I've googled around for quite a while for this, but all the results point to pre-Java 7 NIO solutions. I've used the NIO stuff to read in files from the a specific place on the file system, and it was so much easier than before ( Files.readAllBytes(path)
). Now, I'm wanting to read in a file that is packaged in my WAR and on the classpath. We currently do that with code similar to the following:
Input inputStream = this.getClass().getClassLoader().getResourceAsStream(fileName);
ByteArrayOutputStream byteStream = new ByteArrayOutputStream();
/* iterate through the input stream to get all the bytes (no way to reliably find the size of the
* file behind the inputStream (see http://docs.oracle.com/javase/6/docs/api/java/io/InputStream.html#available()))
*/
int byteInt = -1;
try
{
byteInt = inputStream.read();
while (byteInt != -1)
{
byteStream.write(byteInt);
byteInt = inputStream.read();
}
byteArray = byteStream.toByteArray();
inputStream.close();
return byteArray;
}
catch (IOException e)
{
//...
}
While this works, I was hoping there was an easier/better way to do this with the NIO stuff in Java 7. I'm guessing I'll need to get a Path object that represents this path on the classpath, but I'm not sure how to do that.
I apologize if this is some super easy thing to do. I just cannot figure it out. Thanks for the help.
This works for me.
import java.nio.file.Files;
import java.nio.file.Paths;
// fileName: foo.txt which lives under src/main/resources
public String readFileFromClasspath(final String fileName) throws IOException, URISyntaxException {
return new String(Files.readAllBytes(
Paths.get(getClass().getClassLoader()
.getResource(fileName)
.toURI())));
}
A Path represents a file on the file system. It doesn't help to read a resource from the classpath. What you're looking after is a helper method that reads everything fro a stream (more efficiently than how you're doing) and writes it to a byte array. Apache commons-io or Guava can help you with that. For example with Guava:
byte[] array =
ByteStreams.toByteArray(this.getClass().getClassLoader().getResourceAsStream(resourceName));
If you don't want to add Guava or commons-io to your dependencies just for that, you can always read their source code and duplicate it to your own helper method.
As far as I understand, what you want is to open a ReadableByteChannel
to your resource, so you can use NIO for reading it.
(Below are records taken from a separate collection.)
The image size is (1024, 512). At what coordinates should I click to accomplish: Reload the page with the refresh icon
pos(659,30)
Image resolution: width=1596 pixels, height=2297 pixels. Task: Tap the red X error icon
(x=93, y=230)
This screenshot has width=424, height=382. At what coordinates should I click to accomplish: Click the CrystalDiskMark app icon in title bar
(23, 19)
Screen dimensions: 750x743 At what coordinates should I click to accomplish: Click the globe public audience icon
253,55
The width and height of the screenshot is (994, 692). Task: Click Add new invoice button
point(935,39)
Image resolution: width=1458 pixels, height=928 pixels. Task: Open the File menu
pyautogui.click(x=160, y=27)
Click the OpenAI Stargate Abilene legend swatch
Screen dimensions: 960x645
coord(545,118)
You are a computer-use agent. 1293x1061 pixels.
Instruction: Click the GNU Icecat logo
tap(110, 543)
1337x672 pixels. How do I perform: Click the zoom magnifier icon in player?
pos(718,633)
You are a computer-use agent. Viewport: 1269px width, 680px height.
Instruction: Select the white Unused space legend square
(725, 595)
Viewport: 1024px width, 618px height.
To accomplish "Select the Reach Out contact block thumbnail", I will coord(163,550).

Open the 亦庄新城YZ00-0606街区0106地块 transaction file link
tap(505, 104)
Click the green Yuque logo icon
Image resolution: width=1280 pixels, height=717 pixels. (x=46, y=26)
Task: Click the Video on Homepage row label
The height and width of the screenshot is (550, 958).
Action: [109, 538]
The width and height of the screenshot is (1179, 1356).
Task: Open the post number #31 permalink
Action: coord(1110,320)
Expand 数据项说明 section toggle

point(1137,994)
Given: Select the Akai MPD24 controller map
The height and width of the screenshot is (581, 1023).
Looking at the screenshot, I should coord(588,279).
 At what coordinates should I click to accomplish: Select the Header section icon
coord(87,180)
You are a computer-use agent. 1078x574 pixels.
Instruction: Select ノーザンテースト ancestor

This should be a good start,
// Opens a resource from the current class' defining class loader
InputStream istream = getClass().getResourceAsStream("/filename.txt");
// Create a NIO ReadableByteChannel from the stream
ReadableByteChannel channel = java.nio.channels.Channels.newChannel(istream);
You should look at ClassLoader.getResource()
. This returns a URL which represents the resource. If it's local to the file system, it will be a file://
URL. At that point you can strip off the scheme etc., and then you have the file name with which you can do whatever you want.
However, if it's not a file:// path, then you can fall back to the normal InputStream.